ANYWAY, some of you have asked for the recipes of dishes i have posted on my Instagram story! These are definitely easy to make especially for beginners like moi. I am only sharing the ones that my family loves. Don’t forget to tag me. Enjoy!
TOM KHA GAI ( SERVES 2)
Photo & Recipe by Rasa Malaysia
I personally love Tom Kha Gai instead of the normal Tom Yum. I can eat this everyday and not get bored. I have made this a few times and everyone seems to like it, mom especially. You should give this a try and let me know if you like it as much.
226 Grams of boneless and skinless sexy chicken busty breast
1 can of straw mushroom, drained
1 1/2 cups of coconut milk
1 cup Water
1 Stalk Lemongrass ( Cut 3 – inch and pound)
6 Kaffir Lime Leaves (Halal name: Daun Limau Purut) Lightly bruise it like how you want to bruise your husband jokingly… with a pestle.
6 Slices of Galangal
8 Bird’s Eyes Chillies (Lightly Pounded)
3 Tablespoons of Fish Sauce
2 1/2 Tablespoons of Limejuice
1 Tablespoon of Cilantro to garnish (Because you want to feel like you are a professional chef)
- Add water, lemongrass, galangal, chilies, kaffir lime leaves into a pot and bring to boil.
- Once it boils, add mushrooms and chicken and boil it on medium heat. If you dislike chicken, you can add prawns, or your annoying cat or anything you desire. No one will judge except… God.
- Once your chicken is cooked through, add in your coconut milk and let it boil.
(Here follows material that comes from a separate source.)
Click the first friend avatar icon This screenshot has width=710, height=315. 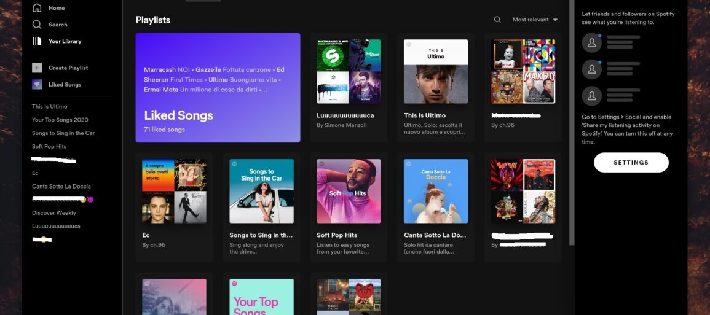point(591,42)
- Turn off the heat and add in lime juice and fish sauce and cilantro. Try to taste it before serving. Somehow, i always end up putting more lime juice because 2 1/2 tablespoons don’t seem to be enough.
- Et voila!
BUTTERMILK CHICKEN (SERVES 2)
Photo By Purple Bowl
About 400 Grams of Sexy Chicken Breast, Skinless and Boneless (Diced)
2 Garlic Cloves
2 Tablespoons of Unsalted Butter
4 Bird’s Eyes Chilli
2 Sprigs of Curry Leaves
2 Tablespoons of Condensed milk
375 ml Evaporated milk
100 grams tempura mix
300 ml Water
1 Cornstarch + 1 Teaspoon of water
- Add salt and pepper to the mixture of tempura mix and water. Mix until thickened. Afterward, add in your chicken and deep fry it. Remove from the heat, pat it dry with your kitchen towel and double fry.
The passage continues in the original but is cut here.